Right, so carrying on... a couple of posts ago, prior to being derailed into a discussion on analytics, I ran through how to take a pretty robust algorithm called a Random Forest and apply it to a Kaggle competition data set. The training time was about 5 minutes, which is fast enough to walk through, but a bit slow for really rapid investigation. I'm going to turn now to another data set called the MNIST database. It contains images of handwritten digits between 0 and 9. It has been done to death "in the literature", but it's still pretty interesting if you haven't come across it before.

This dataset will let us apply the same algorithm we used before (Random Forest) and see how it goes on another dataset. Consider this a bit of a practise or warmup exercise for improving our ability to apply random forests and other techniques to images. I'm going to point you out at another blog post for the actual walkthrough (why re-invent the wheel), but I'll still supply my working notebook for those who want a leg up or a shortcut. But be warned: there are no real shortcuts to learning! (why do you think I'm writing this blog, for example)

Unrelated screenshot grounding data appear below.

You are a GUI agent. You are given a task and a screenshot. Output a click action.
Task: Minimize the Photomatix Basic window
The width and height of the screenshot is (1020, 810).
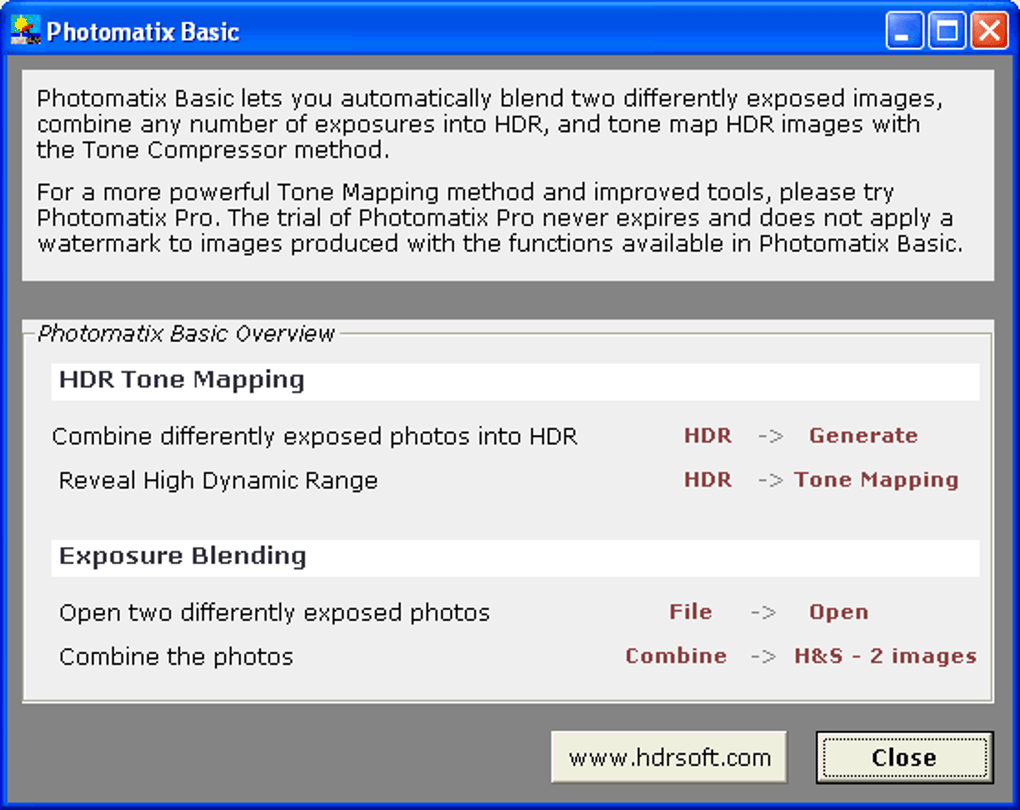tap(904, 31)
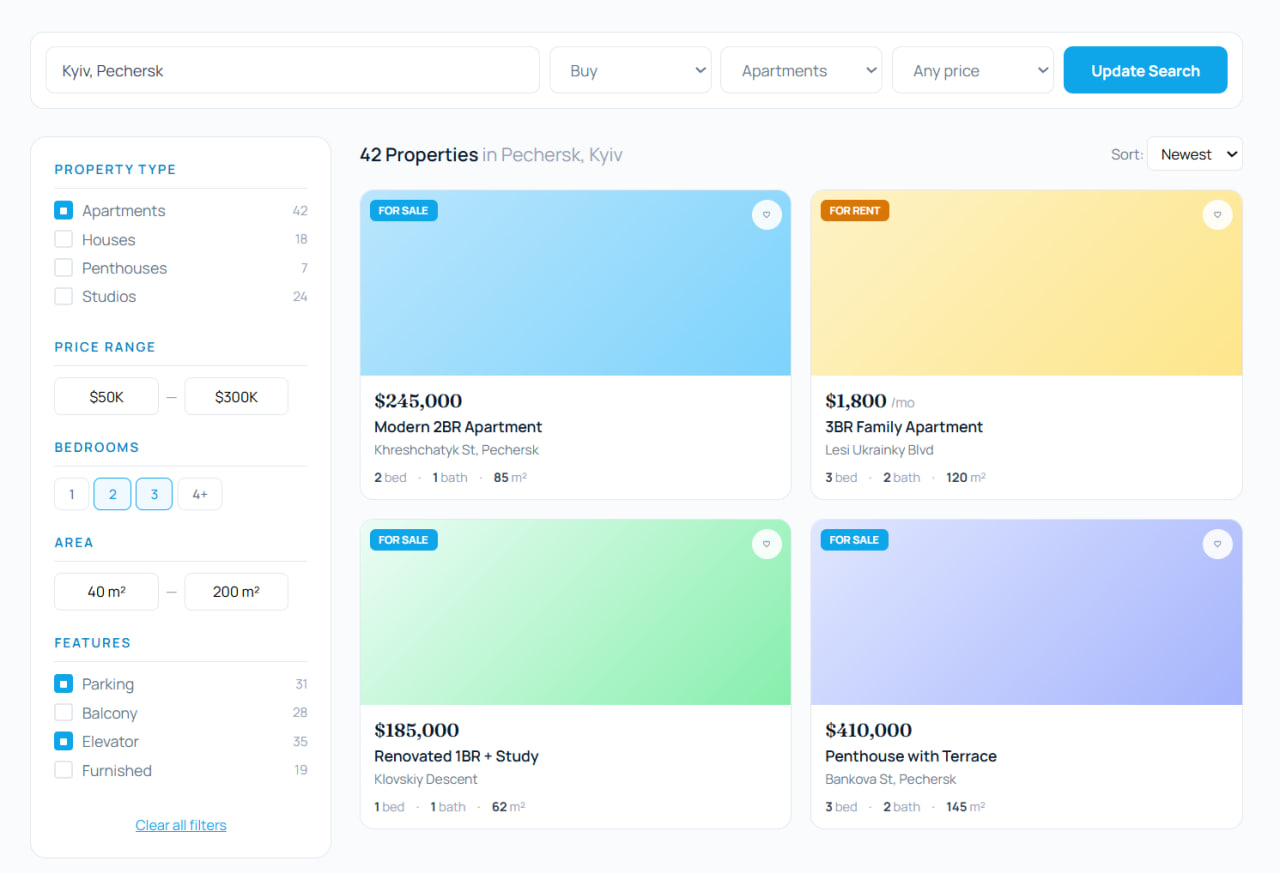Open the Buy listing type dropdown
The height and width of the screenshot is (873, 1280).
630,71
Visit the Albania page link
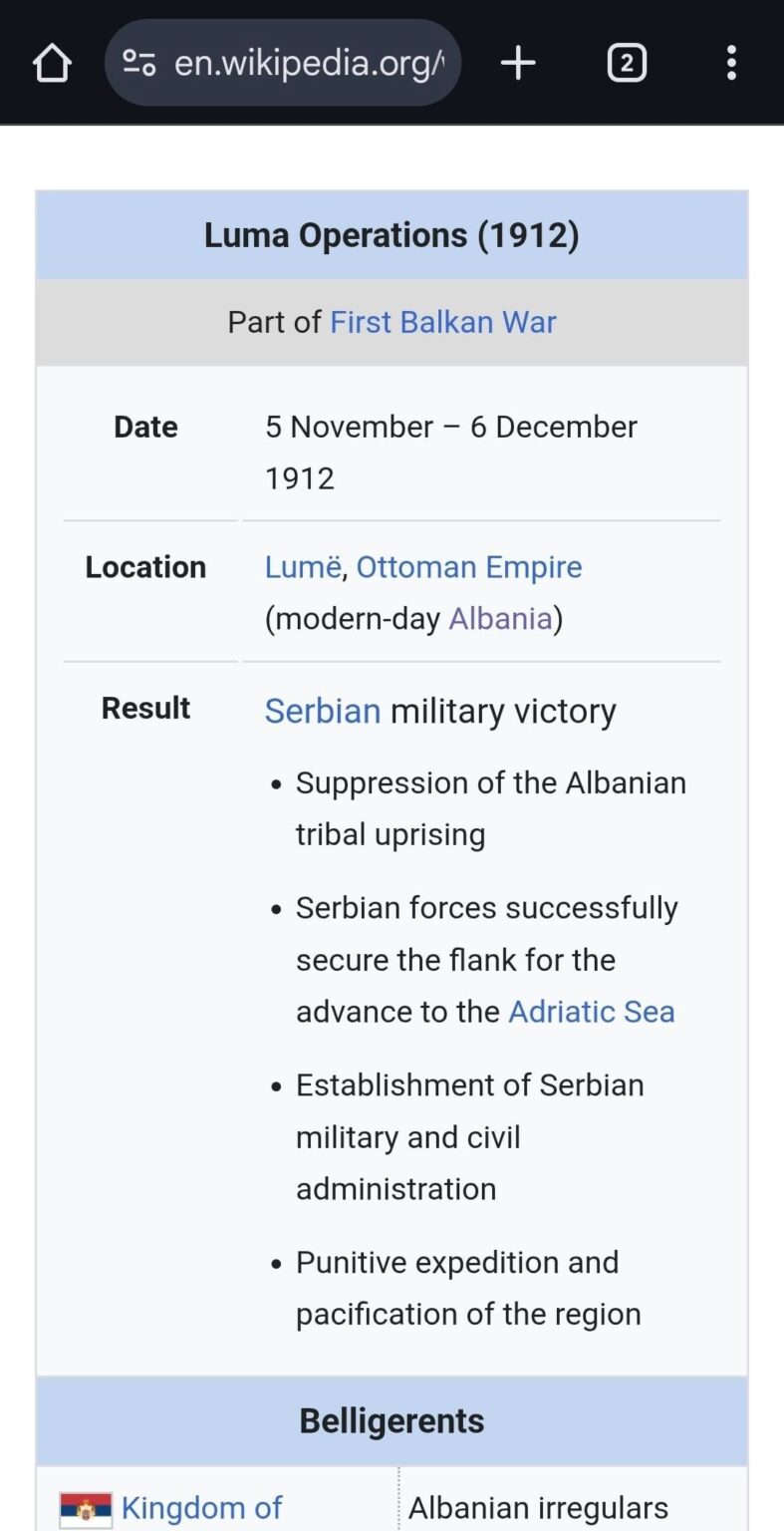 click(x=500, y=618)
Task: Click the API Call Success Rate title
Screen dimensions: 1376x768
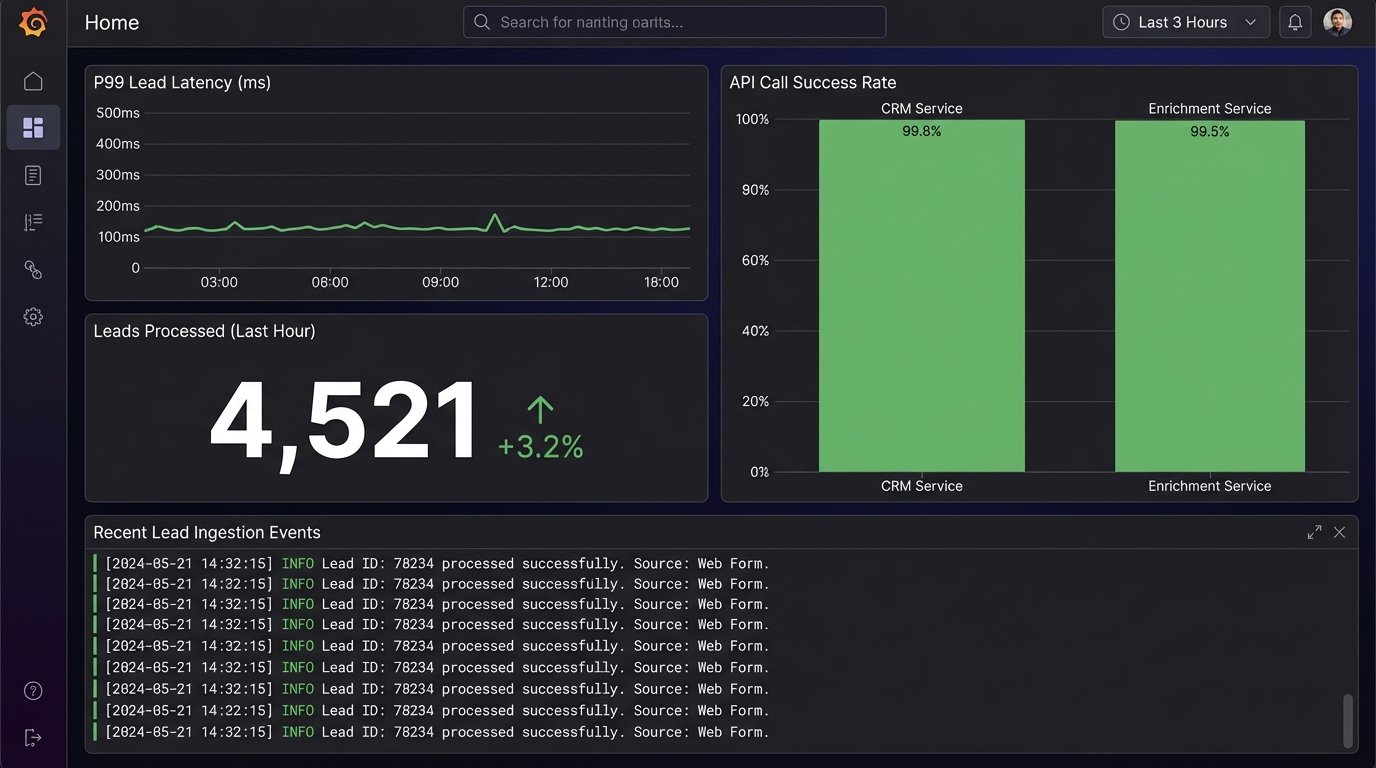Action: tap(812, 82)
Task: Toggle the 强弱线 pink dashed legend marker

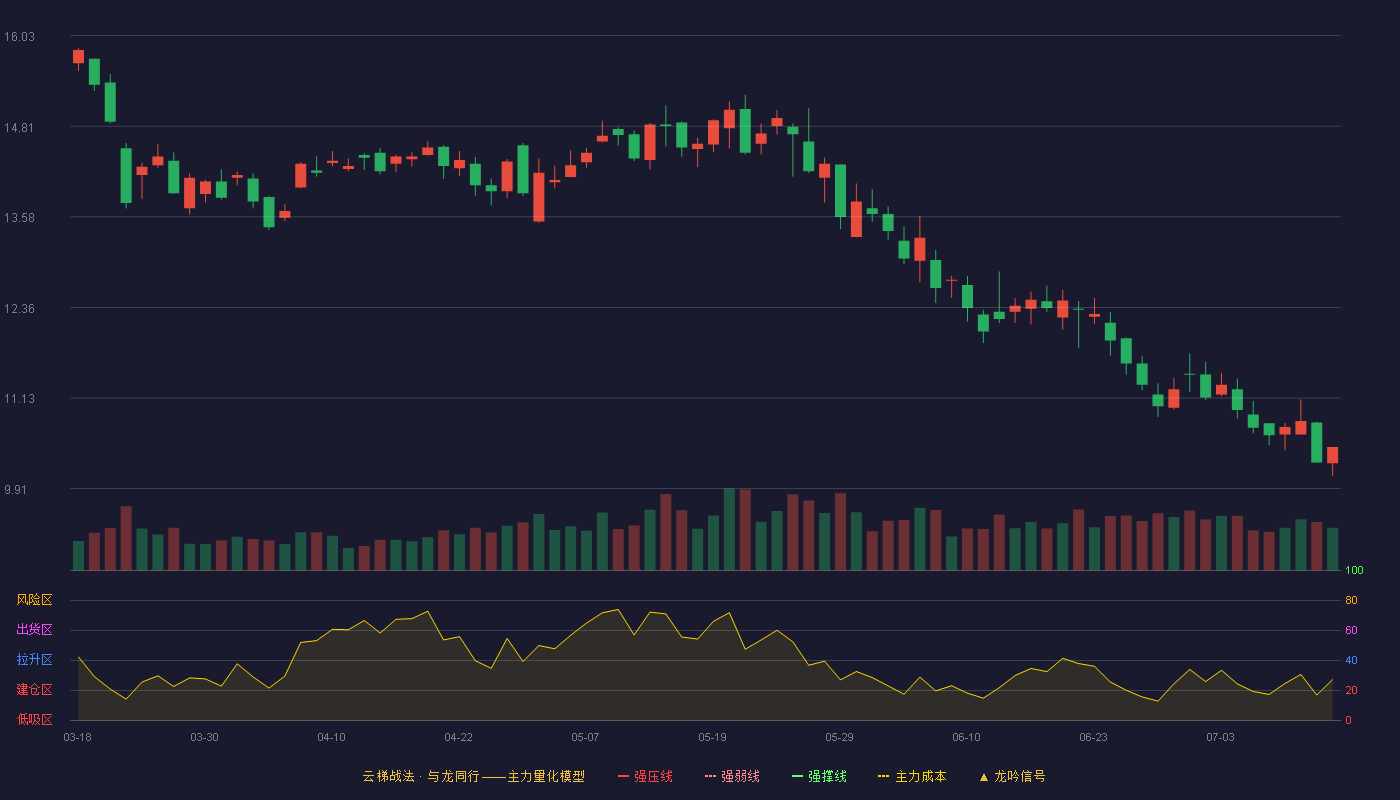Action: [x=710, y=776]
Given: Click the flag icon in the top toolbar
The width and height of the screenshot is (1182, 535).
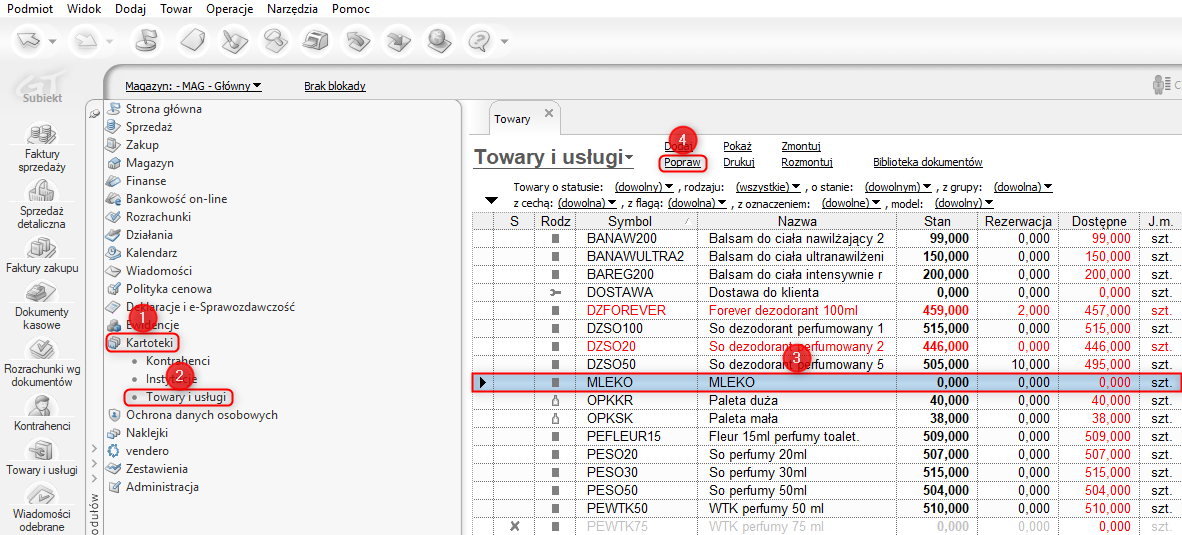Looking at the screenshot, I should [147, 41].
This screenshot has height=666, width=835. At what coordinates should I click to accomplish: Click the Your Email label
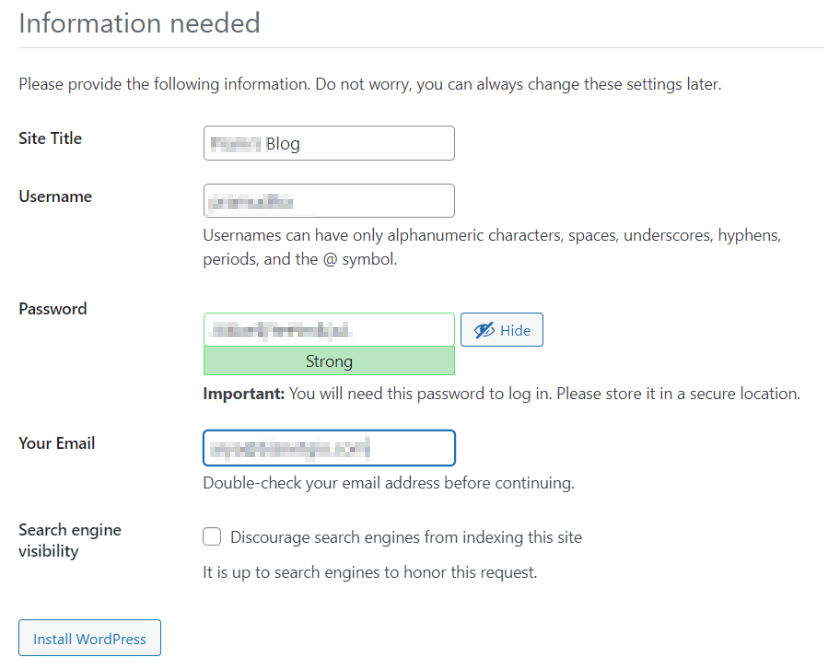point(57,442)
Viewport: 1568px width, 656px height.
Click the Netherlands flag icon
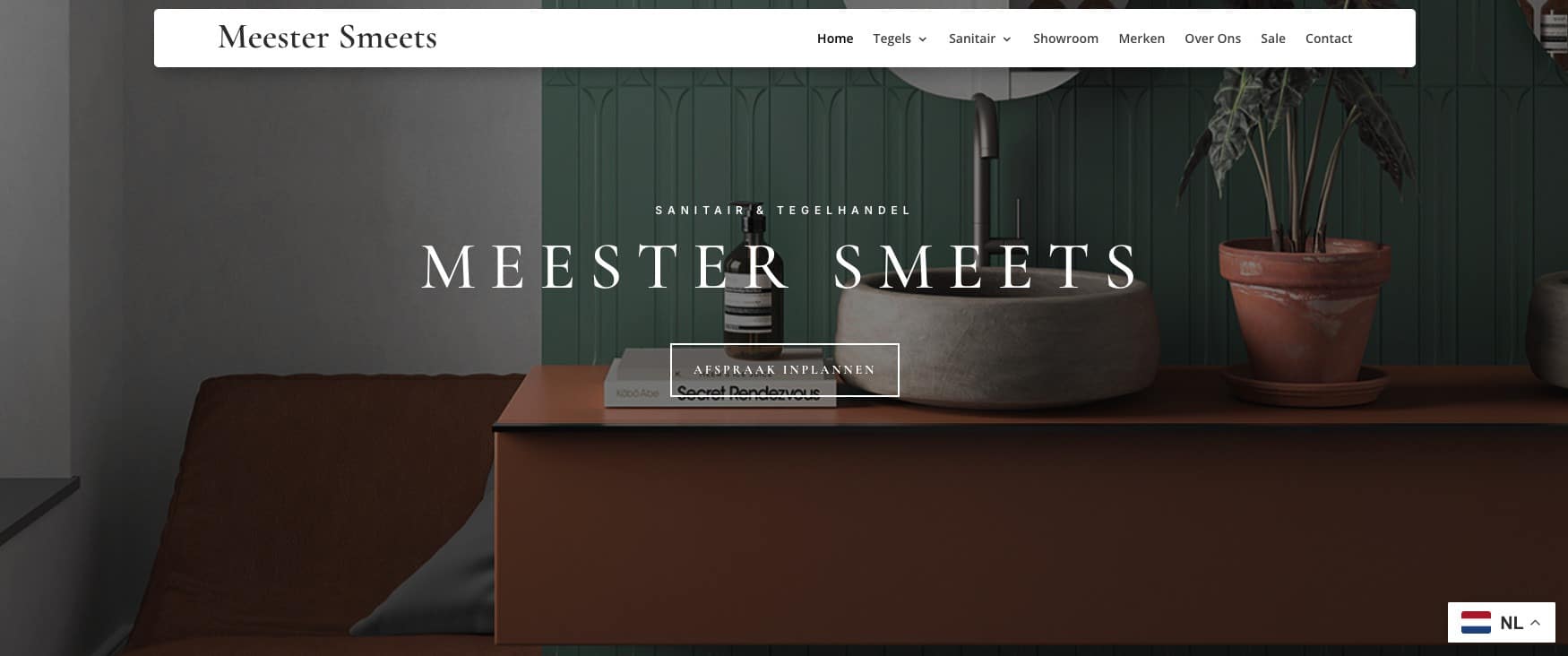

Theme: Image Categorisation

The MNIST database is an incredibly common "first dataset", but that doesn't mean it's not significant. The great thing about this database is that it is actually very meaningful. The task definition is to categorise handwritten digits correctly. The problem is essentially solved, and the technique for best solving it is a neural network. 

It is not, however, what is known as a 'toy problem'. Categorising digits is how automation of mail distribution based on postcodes works. Categorising handwriting in general is used for optical character recognition (OCR, digitisation of records) and security (captchas). Categorisation of images in general has very wide application and has many unsolved aspects.

Working on a problem with a "known good" solution allows us to focus on the software engineering and problem-solving aspects without the concern that we might be just wandering down a part that goes absolutely nowhere.

The scale of this task is also appropriate for the level of computing resources available to large numbers of people. 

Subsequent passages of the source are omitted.